> [TRECHO DA PÁGINA]:
—————

Em outras palavras, compreender que existe uma implicação do campo simbólico ao social,
significa que, por exemplo, se temos representações que sustentam a ideia – simbolicamente – da
mulher ser hierarquicamente inferior ao homem, seja por meio de qual dispositivo for, isto poderá
refletir em práticas culturais e sociais, tornando real esta diferença que foi construída no campo do
simbólico.
Deste modo, as representações disponíveis ao público infantil revelam-se de real
importância pela sustentação simbólica que estas oferecem ao período da primeira infância.
Principalmente ao considerarmos que o livro infantil possui significativa valorização social por
instigar um conjunto de habilidades consideradas essenciais ao processo de desenvolvimento das
crianças, legitimando ainda mais o discurso nele presente. Nessa perspectiva, a educação escolar
exerce um papel fundamental neste processo, uma vez que possui como uma de suas funções
contribuir para a formação de sujeitos de direito, caracterizando-se como um rico espaço de
possibilidades de proporcionar discussões sobre diversas temáticas, dentre elas, a de gênero.

—————

> [INSTRUÇÕES]:
1. Reescreva de forma mais breve o parágrafo do trecho sobre representações de gênero que começa com "Deste modo, as representações", mantendo suas ideias principais.
2. Escreva a continuação do trecho sobre representações de gênero, começando logo depois da última frase apresentada.

—————

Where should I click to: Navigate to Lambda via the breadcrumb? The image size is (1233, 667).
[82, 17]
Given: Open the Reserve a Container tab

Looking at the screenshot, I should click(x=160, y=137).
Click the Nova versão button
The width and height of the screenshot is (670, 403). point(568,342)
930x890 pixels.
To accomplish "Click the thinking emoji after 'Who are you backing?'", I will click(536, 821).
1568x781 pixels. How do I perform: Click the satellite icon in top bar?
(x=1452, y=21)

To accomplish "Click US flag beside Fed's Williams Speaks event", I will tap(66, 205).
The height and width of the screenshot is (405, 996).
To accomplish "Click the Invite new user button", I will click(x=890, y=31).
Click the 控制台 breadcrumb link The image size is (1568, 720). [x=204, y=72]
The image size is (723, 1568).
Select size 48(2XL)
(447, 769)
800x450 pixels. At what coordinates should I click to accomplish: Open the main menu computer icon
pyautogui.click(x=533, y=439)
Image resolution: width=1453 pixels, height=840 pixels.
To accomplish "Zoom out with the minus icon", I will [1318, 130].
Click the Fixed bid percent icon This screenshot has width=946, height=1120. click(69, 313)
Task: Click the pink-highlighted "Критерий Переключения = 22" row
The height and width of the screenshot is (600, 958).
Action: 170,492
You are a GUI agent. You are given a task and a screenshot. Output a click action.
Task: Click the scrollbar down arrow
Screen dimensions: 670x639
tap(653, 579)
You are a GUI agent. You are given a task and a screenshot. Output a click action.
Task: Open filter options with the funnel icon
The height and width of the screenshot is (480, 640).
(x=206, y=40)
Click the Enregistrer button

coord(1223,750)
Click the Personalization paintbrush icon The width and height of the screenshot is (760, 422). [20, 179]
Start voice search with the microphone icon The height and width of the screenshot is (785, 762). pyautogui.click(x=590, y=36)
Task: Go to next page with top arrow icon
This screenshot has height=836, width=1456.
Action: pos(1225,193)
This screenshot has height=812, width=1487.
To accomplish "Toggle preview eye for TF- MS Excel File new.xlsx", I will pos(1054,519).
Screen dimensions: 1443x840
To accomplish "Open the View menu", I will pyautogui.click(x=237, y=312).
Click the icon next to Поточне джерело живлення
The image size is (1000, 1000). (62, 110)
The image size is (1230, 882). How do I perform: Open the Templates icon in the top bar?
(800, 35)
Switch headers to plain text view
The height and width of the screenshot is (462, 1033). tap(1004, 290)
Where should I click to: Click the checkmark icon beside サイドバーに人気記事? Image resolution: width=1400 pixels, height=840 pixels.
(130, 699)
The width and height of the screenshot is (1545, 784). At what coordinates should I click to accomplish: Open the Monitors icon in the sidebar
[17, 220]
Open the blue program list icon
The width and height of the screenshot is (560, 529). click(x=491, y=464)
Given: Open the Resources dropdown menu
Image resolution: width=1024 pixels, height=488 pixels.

—————

> [RESPOSTAS POR TAREFA]:
1. As representações oferecidas às crianças são importantes porque dão sustentação simbólica à primeira infância. Isso se reforça porque o livro infantil é muito valorizado socialmente por estimular habilidades tidas como essenciais ao desenvolvimento, o que legitima ainda mais o seu discurso. Por isso a educação escolar tem papel fundamental. Uma de suas funções é formar sujeitos de direito, e ela é um espaço rico para discutir diversos temas, entre eles o de gênero.

2.
Metodologia de Análise
Identificamos o livro sob duas perspectivas complementares, como um texto “considerado
como um todo coerente e dotado de sentido, direcionando nosso olhar para determinadas questões”
(PIASSI, 2013, p. 94), capaz de nos permitir identificar estruturas e elementos que darão sentido à
narrativa; assim como, “um objeto de comunicação, que se estabelece entre destinador e
destinatário” (BARROS, 2008, p. 7), que está inserido em um determinado contexto cultural e,
portanto, veicula ideologicamente seus discursos. Estas formas de perceber o livro foram tomadas a
partir de estudos referentes ao texto, a partir de interpretações que consideram as influências sociais
em maior ou menor grau, focando ora nas estruturas internas, ora nas externas. Deste modo, faz-se
necessário apresentar brevemente como as ferramentas metodológicas nos auxiliaram na percepção
e interpretação dos livros selecionados.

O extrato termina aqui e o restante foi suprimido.